### Input rows
..............................
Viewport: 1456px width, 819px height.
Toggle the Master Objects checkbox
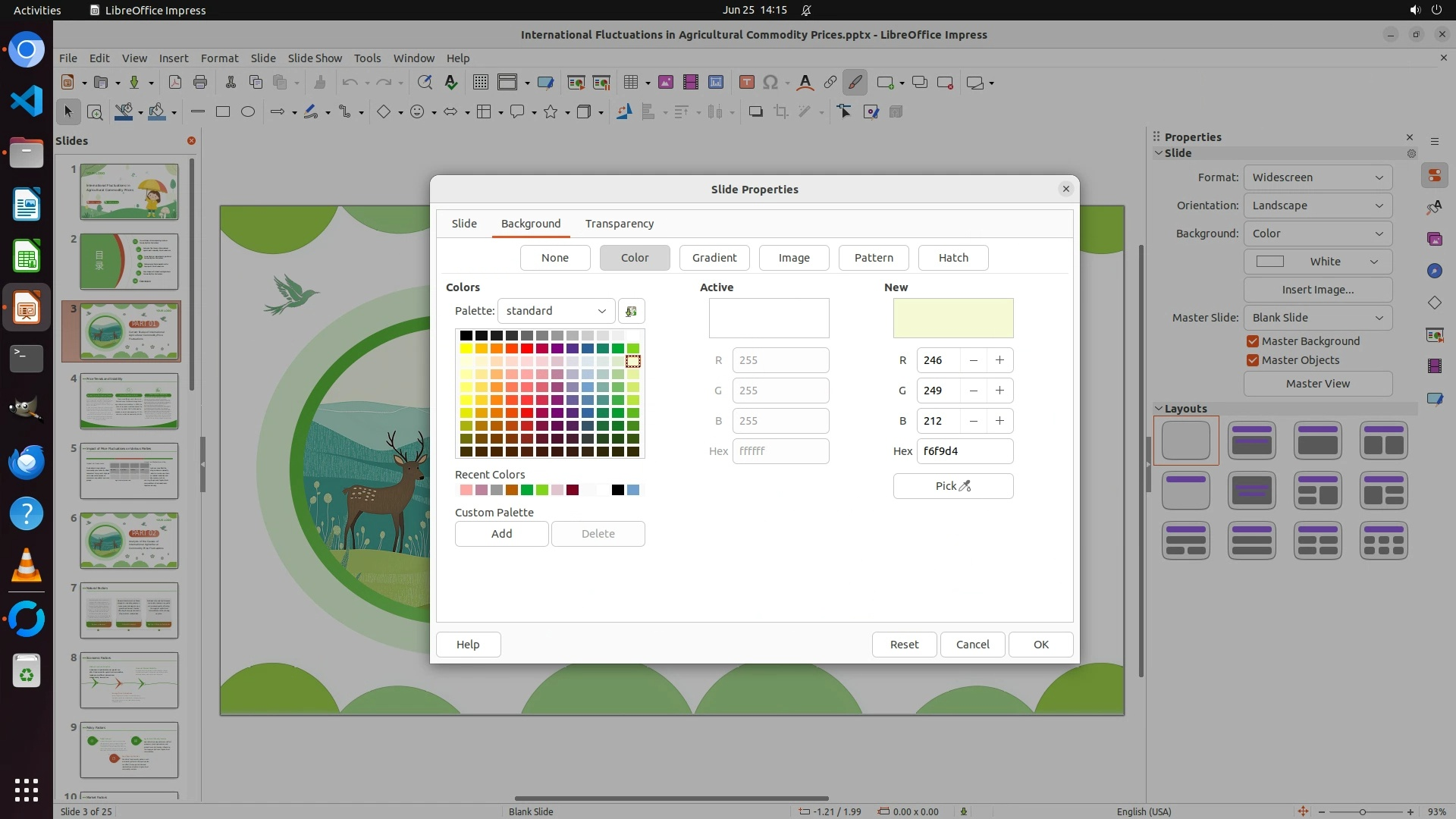[1253, 360]
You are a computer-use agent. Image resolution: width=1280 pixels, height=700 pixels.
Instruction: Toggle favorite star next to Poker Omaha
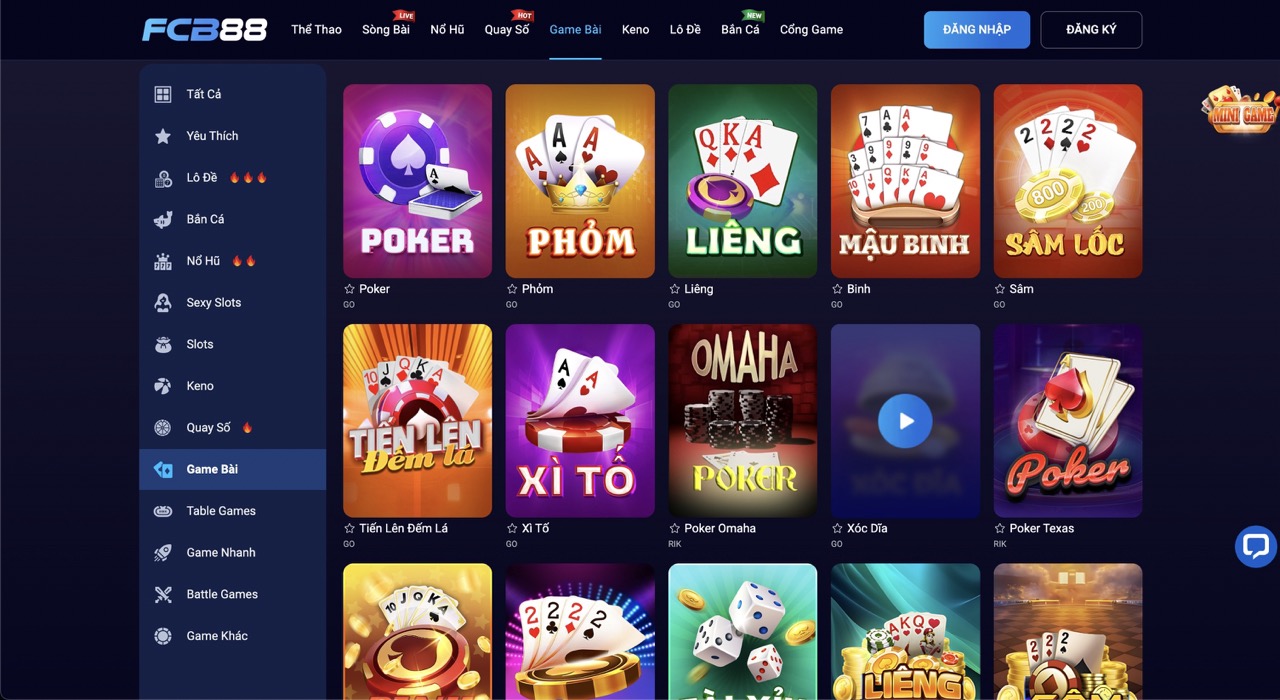675,528
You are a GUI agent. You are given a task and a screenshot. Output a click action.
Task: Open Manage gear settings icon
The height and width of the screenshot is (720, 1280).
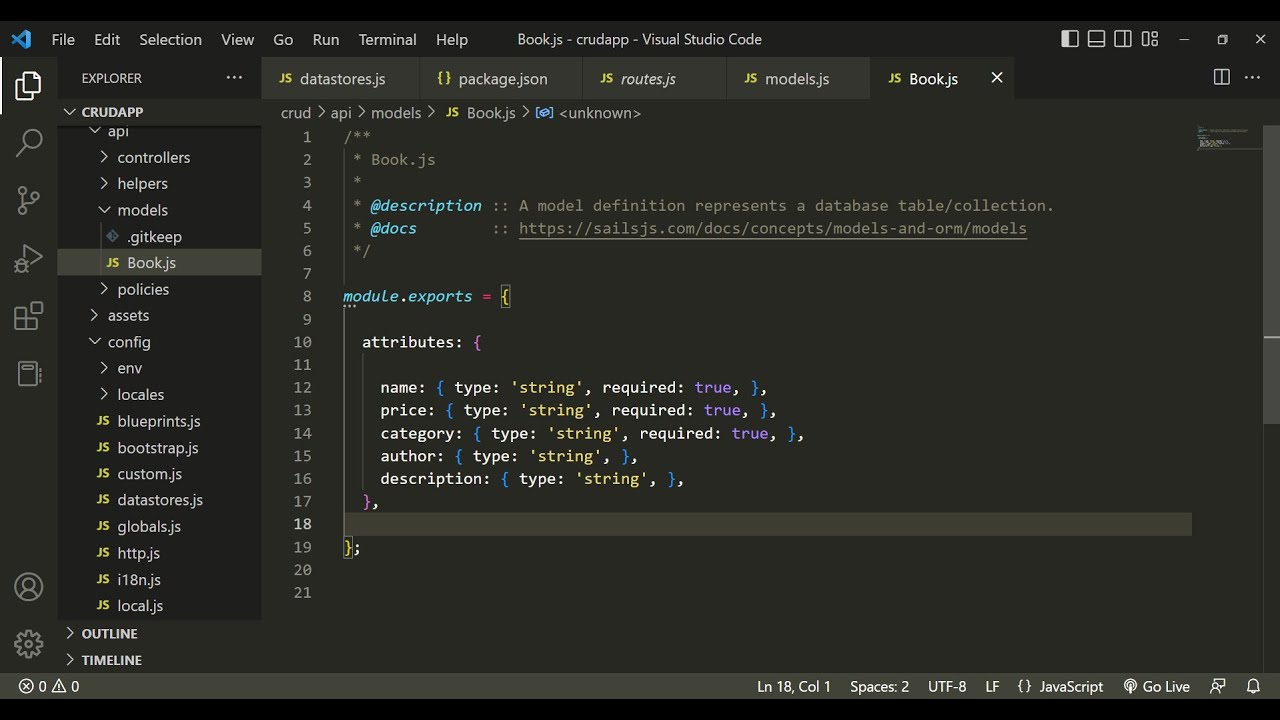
..............................
### Written problem
List each line in the data above that contains the word "width".

### Result for this task
Viewport: 1456px width, 819px height.
You are a computer-use agent. Image resolution: width=1280 pixels, height=700 pixels.
The height and width of the screenshot is (720, 1280).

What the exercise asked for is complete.